[[ Input data, beginning ]]

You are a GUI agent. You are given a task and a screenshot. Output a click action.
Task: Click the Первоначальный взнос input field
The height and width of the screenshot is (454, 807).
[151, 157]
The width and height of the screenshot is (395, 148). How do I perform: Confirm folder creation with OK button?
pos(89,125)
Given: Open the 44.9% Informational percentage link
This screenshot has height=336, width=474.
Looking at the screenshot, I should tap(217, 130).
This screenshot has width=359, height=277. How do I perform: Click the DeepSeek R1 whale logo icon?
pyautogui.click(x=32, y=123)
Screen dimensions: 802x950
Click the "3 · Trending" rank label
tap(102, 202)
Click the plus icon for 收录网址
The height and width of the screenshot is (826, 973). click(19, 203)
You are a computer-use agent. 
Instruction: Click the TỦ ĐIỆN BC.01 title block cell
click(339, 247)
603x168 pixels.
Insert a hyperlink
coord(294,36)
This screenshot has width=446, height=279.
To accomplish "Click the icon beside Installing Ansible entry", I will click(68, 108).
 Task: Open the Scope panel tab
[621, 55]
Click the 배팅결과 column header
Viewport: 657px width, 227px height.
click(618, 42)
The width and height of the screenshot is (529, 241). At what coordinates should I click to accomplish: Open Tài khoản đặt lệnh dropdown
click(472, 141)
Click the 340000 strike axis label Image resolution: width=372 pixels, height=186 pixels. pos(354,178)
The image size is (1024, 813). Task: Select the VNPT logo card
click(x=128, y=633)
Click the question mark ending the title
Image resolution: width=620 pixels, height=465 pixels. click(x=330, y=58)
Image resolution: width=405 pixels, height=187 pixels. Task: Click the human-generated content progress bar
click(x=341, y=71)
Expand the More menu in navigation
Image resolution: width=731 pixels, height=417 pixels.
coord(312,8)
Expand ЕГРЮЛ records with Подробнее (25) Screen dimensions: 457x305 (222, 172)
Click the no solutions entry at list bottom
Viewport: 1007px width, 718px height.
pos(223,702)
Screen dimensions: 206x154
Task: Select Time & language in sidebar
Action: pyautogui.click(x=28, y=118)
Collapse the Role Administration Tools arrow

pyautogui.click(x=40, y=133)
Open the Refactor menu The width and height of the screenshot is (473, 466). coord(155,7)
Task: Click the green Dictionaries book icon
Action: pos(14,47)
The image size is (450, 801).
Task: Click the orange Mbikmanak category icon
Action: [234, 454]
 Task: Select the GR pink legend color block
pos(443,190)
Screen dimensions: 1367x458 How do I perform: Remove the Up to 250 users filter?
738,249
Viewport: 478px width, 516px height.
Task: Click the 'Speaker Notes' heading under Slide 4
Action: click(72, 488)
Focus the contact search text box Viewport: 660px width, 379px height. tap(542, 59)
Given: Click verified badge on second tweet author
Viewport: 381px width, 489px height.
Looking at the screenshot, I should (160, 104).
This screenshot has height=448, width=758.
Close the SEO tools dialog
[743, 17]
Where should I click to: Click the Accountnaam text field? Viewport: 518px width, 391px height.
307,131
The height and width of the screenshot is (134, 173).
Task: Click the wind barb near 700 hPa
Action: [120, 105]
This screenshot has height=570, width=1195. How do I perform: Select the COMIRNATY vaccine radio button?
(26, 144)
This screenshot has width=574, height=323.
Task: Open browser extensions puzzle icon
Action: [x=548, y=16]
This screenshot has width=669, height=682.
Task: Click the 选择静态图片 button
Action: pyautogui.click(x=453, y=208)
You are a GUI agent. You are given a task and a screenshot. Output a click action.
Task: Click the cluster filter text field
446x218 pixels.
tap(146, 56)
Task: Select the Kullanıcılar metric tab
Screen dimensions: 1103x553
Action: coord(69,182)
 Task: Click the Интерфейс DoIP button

[[ Input data, end ]]

The full listing above should be reproduced exactly.

> _Exercise output_
You are a GUI agent. You are given a task and a screenshot. Output a click action.
Task: Click the Первоначальный взнос input field
The height and width of the screenshot is (454, 807).
[151, 157]
The width and height of the screenshot is (395, 148). How do I perform: Confirm folder creation with OK button?
pos(89,125)
Given: Open the 44.9% Informational percentage link
This screenshot has height=336, width=474.
Looking at the screenshot, I should tap(217, 130).
This screenshot has width=359, height=277. How do I perform: Click the DeepSeek R1 whale logo icon?
pyautogui.click(x=32, y=123)
Screen dimensions: 802x950
Click the "3 · Trending" rank label
tap(102, 202)
Click the plus icon for 收录网址
The height and width of the screenshot is (826, 973). click(19, 203)
You are a computer-use agent. 
Instruction: Click the TỦ ĐIỆN BC.01 title block cell
click(339, 247)
603x168 pixels.
Insert a hyperlink
coord(294,36)
This screenshot has width=446, height=279.
To accomplish "Click the icon beside Installing Ansible entry", I will click(68, 108).
 Task: Open the Scope panel tab
[621, 55]
Click the 배팅결과 column header
Viewport: 657px width, 227px height.
click(618, 42)
The width and height of the screenshot is (529, 241). At what coordinates should I click to accomplish: Open Tài khoản đặt lệnh dropdown
click(472, 141)
Click the 340000 strike axis label Image resolution: width=372 pixels, height=186 pixels. pos(354,178)
The image size is (1024, 813). Task: Select the VNPT logo card
click(x=128, y=633)
Click the question mark ending the title
Image resolution: width=620 pixels, height=465 pixels. click(x=330, y=58)
Image resolution: width=405 pixels, height=187 pixels. Task: Click the human-generated content progress bar
click(x=341, y=71)
Expand the More menu in navigation
Image resolution: width=731 pixels, height=417 pixels.
coord(312,8)
Expand ЕГРЮЛ records with Подробнее (25) Screen dimensions: 457x305 (222, 172)
Click the no solutions entry at list bottom
Viewport: 1007px width, 718px height.
pos(223,702)
Screen dimensions: 206x154
Task: Select Time & language in sidebar
Action: pyautogui.click(x=28, y=118)
Collapse the Role Administration Tools arrow

pyautogui.click(x=40, y=133)
Open the Refactor menu The width and height of the screenshot is (473, 466). coord(155,7)
Task: Click the green Dictionaries book icon
Action: pos(14,47)
The image size is (450, 801).
Task: Click the orange Mbikmanak category icon
Action: [234, 454]
 Task: Select the GR pink legend color block
pos(443,190)
Screen dimensions: 1367x458 How do I perform: Remove the Up to 250 users filter?
738,249
Viewport: 478px width, 516px height.
Task: Click the 'Speaker Notes' heading under Slide 4
Action: click(72, 488)
Focus the contact search text box Viewport: 660px width, 379px height. tap(542, 59)
Given: Click verified badge on second tweet author
Viewport: 381px width, 489px height.
Looking at the screenshot, I should (160, 104).
This screenshot has height=448, width=758.
Close the SEO tools dialog
[743, 17]
Where should I click to: Click the Accountnaam text field? Viewport: 518px width, 391px height.
307,131
The height and width of the screenshot is (134, 173).
Task: Click the wind barb near 700 hPa
Action: [120, 105]
This screenshot has height=570, width=1195. How do I perform: Select the COMIRNATY vaccine radio button?
(26, 144)
This screenshot has width=574, height=323.
Task: Open browser extensions puzzle icon
Action: [x=548, y=16]
This screenshot has width=669, height=682.
Task: Click the 选择静态图片 button
Action: pyautogui.click(x=453, y=208)
You are a GUI agent. You are given a task and a screenshot. Output a click action.
Task: Click the cluster filter text field
446x218 pixels.
tap(146, 56)
Task: Select the Kullanıcılar metric tab
Screen dimensions: 1103x553
Action: coord(69,182)
 Task: Click the Интерфейс DoIP button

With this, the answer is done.